OMG. I can't believe your pictures. They are going to be just like mine when I take them. My hair is all the way down my back too. Yesterday was the first sign of it starting to fall out, little by little only when I brush it, yesterday was day 14 of chemo.

I will take pics too and post them.

I can't believe we have to do this crap!!

Anonymous

Hi all - Just a repeat of my offer to try to chart everyone's chemo dates. PM me with your tx dates and type of chemo. I have 3 of us in so far.

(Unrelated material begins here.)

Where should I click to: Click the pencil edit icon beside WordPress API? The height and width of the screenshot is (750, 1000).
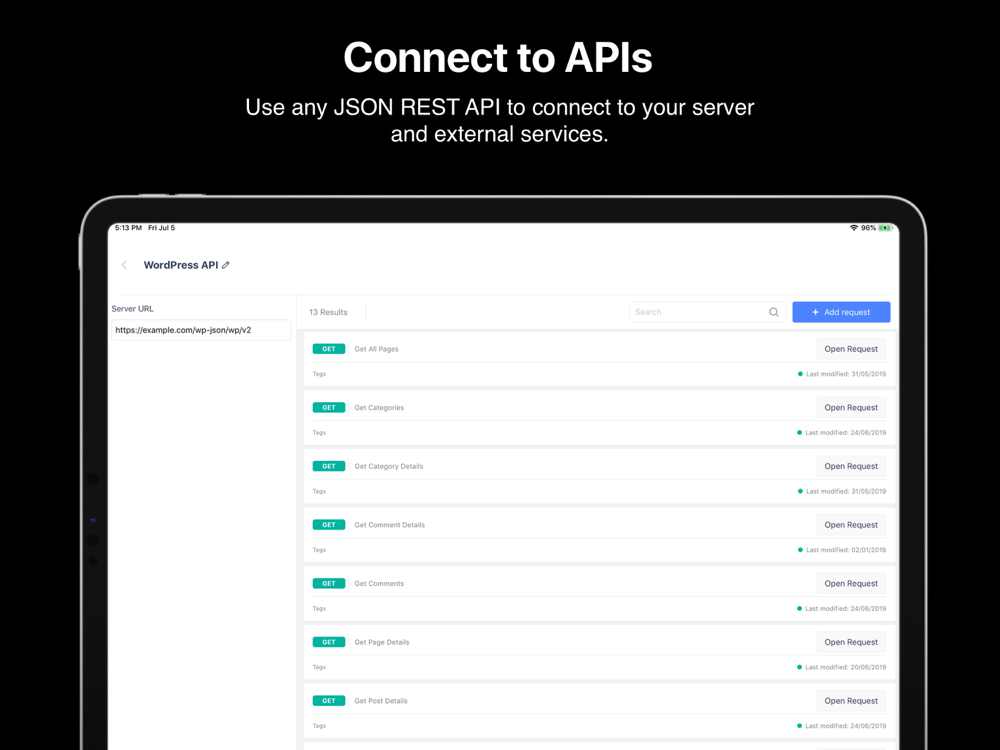click(x=226, y=265)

I had some bone pain last night from the neulasta in my back, hips, and legs. I could barely move, but I woke up fine this morning.

Viddie - how your finger?

Rebecca - I think it is hilarious that the snack basket was sponsored by Marinol. Thanks for that good laugh. I took Marinol after my first chemo and it was horrible. I called the onc and told him I wouldn't take it again, so they adjusted my meds some. Too bad I couldn't tolerate it because it totally worked for the nausea.

T4T - I have 2 brothers in the military - what branch were you in? I remember having to go to all the family meetings before my brother deployed and learning all about tricare.

Reobertin - my nurse told me the same about Ativan, but said that they could give me something else to help sleep on other nights when I don't need the ativan for nausea.

Aldora - good to see the hat again. My 6 year old has one just like it with a matching scarf. She thinks it's very fashionable! Your son is adorable - thanks for the pictures.

Aldora & Susan - I'm glad to see there are a few of us on FEC. It's the C that gives you the sinus/headache thing. They gave me tylenol and it helped a bit.

NOLONGERREADINGORPOSTING

Cool Jan...thanx for taking on this project!!!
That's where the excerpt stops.